[Source records]
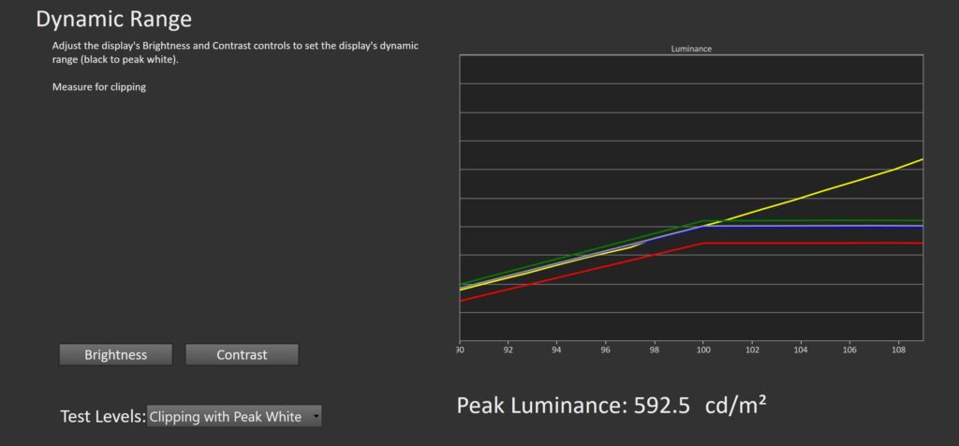
Task: Click the 108 label on the x-axis
Action: click(x=897, y=349)
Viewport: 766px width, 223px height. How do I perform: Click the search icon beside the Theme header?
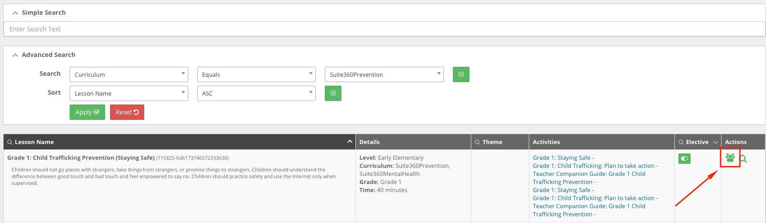click(478, 142)
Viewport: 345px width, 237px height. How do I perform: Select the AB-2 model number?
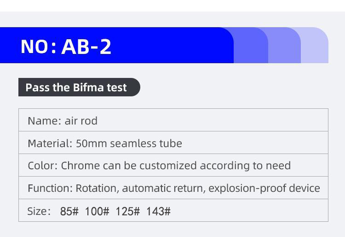[86, 47]
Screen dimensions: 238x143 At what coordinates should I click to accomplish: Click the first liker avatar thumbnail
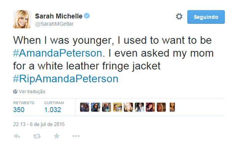point(84,107)
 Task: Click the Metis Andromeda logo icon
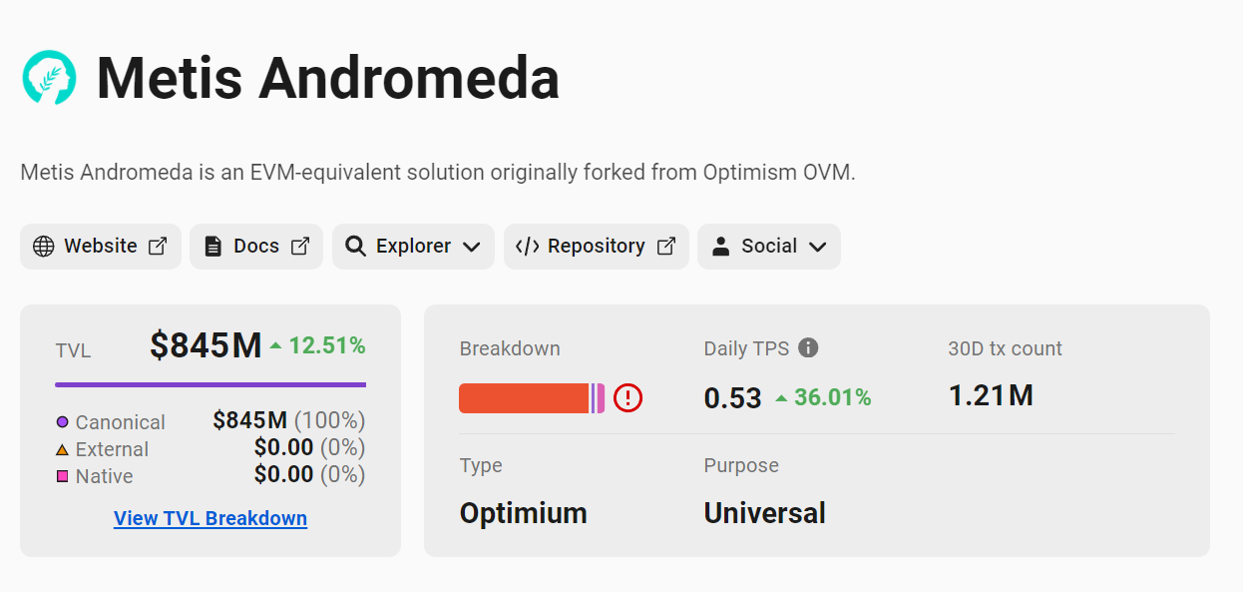coord(50,77)
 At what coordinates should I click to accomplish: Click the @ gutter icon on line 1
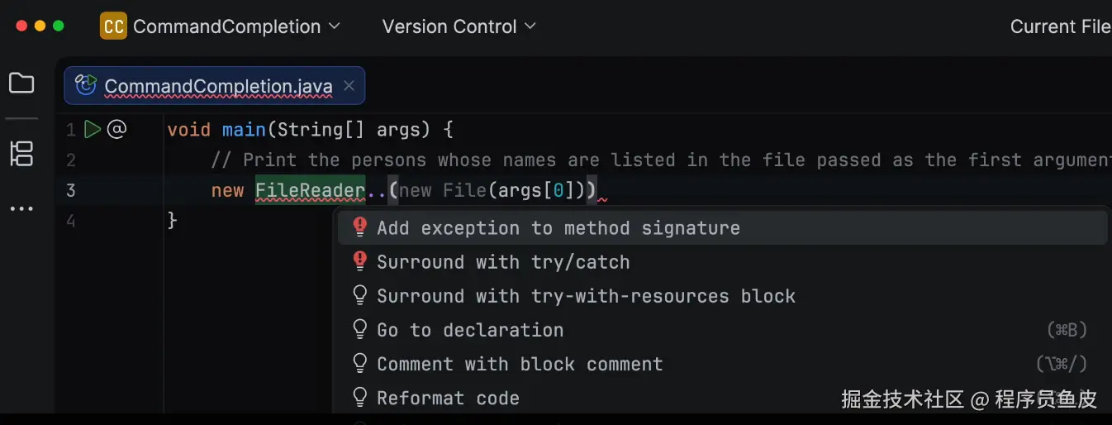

> _ASSIGNED TASK_
Extract exactly the lines above from the line containing "Viewport: 345px width, 237px" through the last one, both ends included, but not the pictures.

> _FINAL ANSWER_
Viewport: 345px width, 237px height. How do I perform: Select the AB-2 model number?
[86, 47]
Screen dimensions: 238x143 At what coordinates should I click to accomplish: Click the first liker avatar thumbnail
point(84,107)
 Task: Click the Metis Andromeda logo icon
coord(50,77)
 At what coordinates should I click to accomplish: Click the @ gutter icon on line 1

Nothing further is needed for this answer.